Gutierrez and Taylor were generally thought of as wide players, but by playing them more infield than usual, Pardew managed to narrow the midfield and cramp Swansea’s passing game.

Cabaye, who might have seemed the ideal player to play in front of the defence played in the middle of the forward three, and again it seemed to be a counter-intuitive choice by Alan Pardew, but it worked. He was pushed forward rather than back, so that his creative passing game had greater effect.

The role Cabaye played that day seems to be now confused with what’s known as the “number 10”, ie the “Beardsley”, the creative, unpredictable second striker. That role was instead played by Ben Arfa out on the right. Cabaye could add bite to the attacks in a much more advanced position.

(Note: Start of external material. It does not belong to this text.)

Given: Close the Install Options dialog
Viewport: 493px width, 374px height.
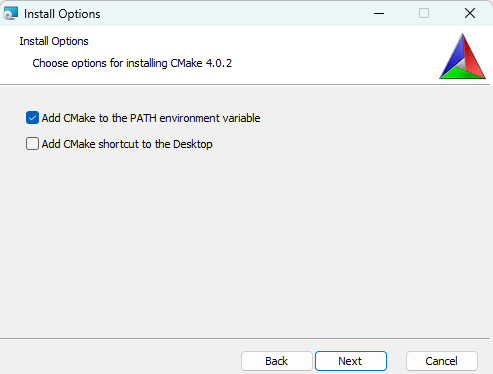Looking at the screenshot, I should pos(470,13).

Demba Ba never looked comfortable, but he stuck to the left touchline, thereby dragging Swansea’s right back wide. And it was one of the games when Ben Arfa just did his thing. Newcastle had an attacking six who were all comfortable on the ball – who could all tackle, dribble and pass.

4-2-3-1 has become the default formation and it’s lost its element of surprise. The understanding of the role of two “sitting” midfielders has also changed in just five years. Now it’s seen as defensive midfield.

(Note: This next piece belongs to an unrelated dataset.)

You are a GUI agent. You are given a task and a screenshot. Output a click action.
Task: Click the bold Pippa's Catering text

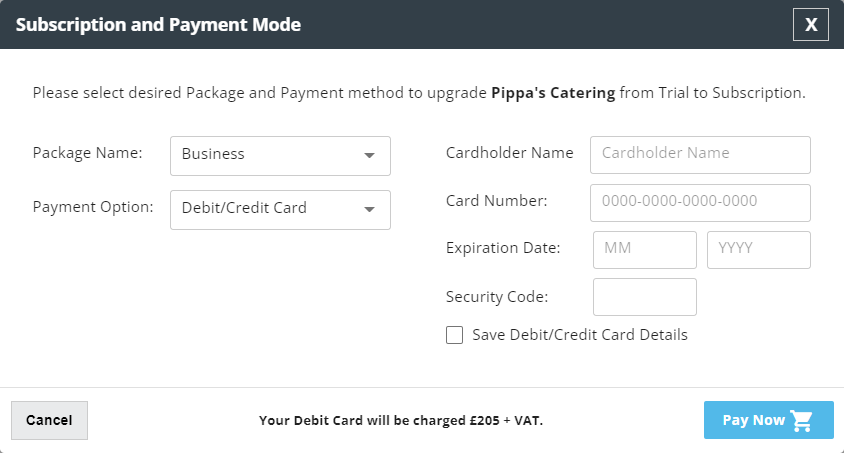[553, 93]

Last season, Newcastle played the same 4-2-3-1 formation, but were often let down by the two sitting midfielders – different combinations of Colback, Anita, Tiote, Saivet and Shelvey.

Firstly, the full-backs were encouraged to advance. Janmaat did this happily, Dummett less so. The sitting midfielders should have had the nous or the instructions to cover for them when they went forward, but they didn’t. The centre-backs were then pulled into no man’s land leaving gaping holes in the middle. And then the sitting midfielders usually didn’t manage to get back into the centre to cover there either.

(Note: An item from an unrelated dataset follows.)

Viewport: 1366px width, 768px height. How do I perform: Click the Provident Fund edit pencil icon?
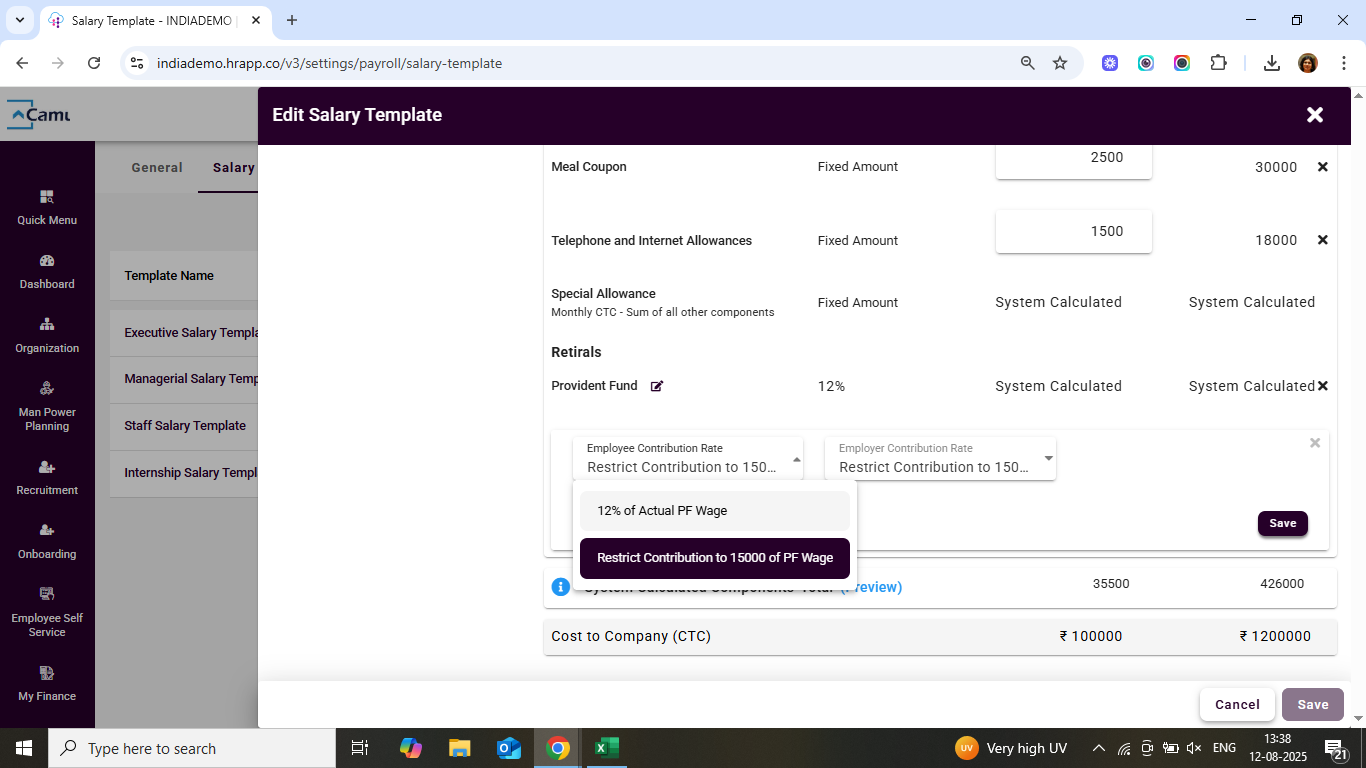tap(657, 386)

Coloccini got a lot of criticism last season. Some of it was deserved, but in some games he was still superb. But Coloccini is a sweeper; he plays as a defender with a free role that allows him to cover behind the defence or run forward and close down attacks, or go wide, as he sees fit. He wears number 2, which is the number sweepers wear in Argentina. But sweepers are not part of this formation. They don’t exist in the English game. We play our spare man in front of the defence.

So either Coloccini should have been moved into that sitting midfielder position to play his covering game with two centre-backs behind him, or Colback, Anita or someone else should have had the orders to cover for him when he did break from the central position.

It looks from the three pre-season friendlies (ED: article received before Southend) this year that Benitez is favouring a lightweight skilful three playing behind one striker, possibly Aarons, Perez and Ritchie, which means there will be a lot of pressure on the two sitting behind them to stifle opposition attacks, win the ball and then pass it or bring it forward themselves. It’s a crucial role, especially in the Championship, where although the skills might be less than the Premier League, the fitness, speed and strength of the players is not.

Looking at the possible players to fit into that sitting midfielder position, we see the same five we had in the Premier last year – Colback, Anita, Shelvey, Tiote, Saivet. I’m not sure any of them can do that job. Sissoko would have been worth a try as one of the two, as he can tackle, run and pass, but it looks like he’s going.

So if Benitez is still looking to buy, then maybe he should be looking at one or two for that role. Maybe a converted winger whose dribbling skills are known, but who can also tackle and pass.